— Приехали! — сказал шофер без радости, потому что привез не себя, а другого человека, сослужил службу — и больше ничего.

Невейзер оказался в высоком хрустальном зале, где сотни людей сидели за длинными столами в молчании и, похоже, ждали только его.

— Сымай, фотограф! — раздался крик, и все загомонили, стали пьяны и веселы, стали плясать и петь.

Невейзер посмотрел на невесту.

— Чистый Голливуд! — шепнул ему кто-то сзади на ухо.

Да, невеста была очень красива и при этом очень напоминала кого-то — до грусти и печали. Невейзер долго смотрел, смотрел — и вдруг сразу понял: Катю она напоминает, школьную подругу, первую и последнюю любовь; она ничуть не повзрослела, ей никак не больше восемнадцати, и Невейзеру одновременно обидно, что она выходит замуж, и он рад, что она сохранила юность и красоту.

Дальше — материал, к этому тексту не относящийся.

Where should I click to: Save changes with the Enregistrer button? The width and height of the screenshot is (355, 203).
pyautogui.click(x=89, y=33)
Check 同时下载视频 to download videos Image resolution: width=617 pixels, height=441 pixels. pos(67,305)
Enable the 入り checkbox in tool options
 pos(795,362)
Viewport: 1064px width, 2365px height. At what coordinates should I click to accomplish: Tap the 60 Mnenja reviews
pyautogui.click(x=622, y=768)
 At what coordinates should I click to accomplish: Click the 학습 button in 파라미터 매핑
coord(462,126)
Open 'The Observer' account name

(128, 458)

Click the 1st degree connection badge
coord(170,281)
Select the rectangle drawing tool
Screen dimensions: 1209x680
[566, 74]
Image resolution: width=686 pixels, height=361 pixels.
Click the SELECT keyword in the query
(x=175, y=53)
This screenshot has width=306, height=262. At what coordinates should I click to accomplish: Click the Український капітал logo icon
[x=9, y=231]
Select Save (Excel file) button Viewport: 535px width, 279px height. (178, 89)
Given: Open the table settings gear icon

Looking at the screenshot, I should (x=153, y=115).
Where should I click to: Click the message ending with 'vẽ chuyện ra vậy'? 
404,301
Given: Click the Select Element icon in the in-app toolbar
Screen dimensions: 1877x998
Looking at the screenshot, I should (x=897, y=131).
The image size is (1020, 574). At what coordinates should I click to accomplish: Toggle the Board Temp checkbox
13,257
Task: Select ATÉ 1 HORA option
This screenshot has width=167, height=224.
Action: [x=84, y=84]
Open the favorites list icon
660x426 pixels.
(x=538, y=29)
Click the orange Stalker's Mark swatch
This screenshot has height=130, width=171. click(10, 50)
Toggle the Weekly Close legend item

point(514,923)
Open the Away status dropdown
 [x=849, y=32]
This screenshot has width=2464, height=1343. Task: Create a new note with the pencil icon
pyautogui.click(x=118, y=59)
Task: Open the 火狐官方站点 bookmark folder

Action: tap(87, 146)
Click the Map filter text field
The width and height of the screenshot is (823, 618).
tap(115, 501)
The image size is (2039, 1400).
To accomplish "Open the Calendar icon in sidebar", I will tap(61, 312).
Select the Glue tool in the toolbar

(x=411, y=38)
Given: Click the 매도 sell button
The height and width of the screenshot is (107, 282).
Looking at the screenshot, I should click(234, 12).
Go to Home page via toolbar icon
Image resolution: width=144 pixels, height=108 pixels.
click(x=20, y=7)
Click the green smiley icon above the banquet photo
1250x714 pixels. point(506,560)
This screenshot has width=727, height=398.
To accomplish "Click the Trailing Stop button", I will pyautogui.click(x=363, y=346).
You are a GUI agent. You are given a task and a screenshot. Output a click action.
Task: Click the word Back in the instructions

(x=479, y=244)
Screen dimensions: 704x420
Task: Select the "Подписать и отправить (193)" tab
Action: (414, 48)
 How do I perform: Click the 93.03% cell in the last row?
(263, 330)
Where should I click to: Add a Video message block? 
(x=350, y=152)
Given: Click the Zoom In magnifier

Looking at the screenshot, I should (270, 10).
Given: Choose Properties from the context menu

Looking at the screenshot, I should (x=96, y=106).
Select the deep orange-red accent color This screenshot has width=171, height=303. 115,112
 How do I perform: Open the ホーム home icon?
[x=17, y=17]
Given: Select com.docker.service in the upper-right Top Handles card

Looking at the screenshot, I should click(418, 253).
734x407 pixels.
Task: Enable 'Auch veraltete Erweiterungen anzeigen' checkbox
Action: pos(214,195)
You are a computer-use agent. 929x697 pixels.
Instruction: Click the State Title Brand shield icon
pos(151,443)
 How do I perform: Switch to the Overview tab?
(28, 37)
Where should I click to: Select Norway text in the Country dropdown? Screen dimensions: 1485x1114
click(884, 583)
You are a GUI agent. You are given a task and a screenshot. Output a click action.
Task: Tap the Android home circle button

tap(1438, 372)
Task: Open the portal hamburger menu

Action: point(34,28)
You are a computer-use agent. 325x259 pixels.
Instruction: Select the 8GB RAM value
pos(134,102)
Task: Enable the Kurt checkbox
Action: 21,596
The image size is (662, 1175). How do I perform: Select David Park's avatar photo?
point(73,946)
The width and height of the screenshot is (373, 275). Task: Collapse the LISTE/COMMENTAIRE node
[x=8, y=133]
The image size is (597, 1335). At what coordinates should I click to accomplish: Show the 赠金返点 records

Он смотрит на невесту, не замечая жениха, и это странно, его ведь невозможно не заметить, он — рядом. Он даже слишком заметен: стар, оборван, грязен, как привокзальный нищий. Он орет: «Горько!» Гости подхватывают, и жених, весь в бороде, заросший ею от самых глаз, берет смеющуюся Катю за голову, сует ее голову в свою мохнатость, там чмокает, урчит — и отталкивает невесту, чтобы опрокинуть в беззубую пасть стакан портвейна, который ужасно противен на вкус, Невейзер никак не может отплеваться.

— Сымай! — грозно говорит жених Невейзеру. — Почему не сымаешь? Брезгуешь?

Невейзер вскидывает камеру на плечо, начинает снимать. И как только он приник к глазку камеры — все меняется. Жених становится статен, юн, прекрасен, а Катя превращается в горбатую старуху. Невейзер хочет оторваться от камеры и увидеть все опять собственными свободными глазами, но не может: голову словно прибинтовали, прицементировали к камере. И вдруг кто-то черный прискакал из черных деревьев на черном коне, в черной бурке, с черными глазами, с кинжалом и серебряным поясом, кинул арканом клич: «Азамат!» — и поднял на дыбы дико заржавшего коня, проскакал по столу, круша и ломая все.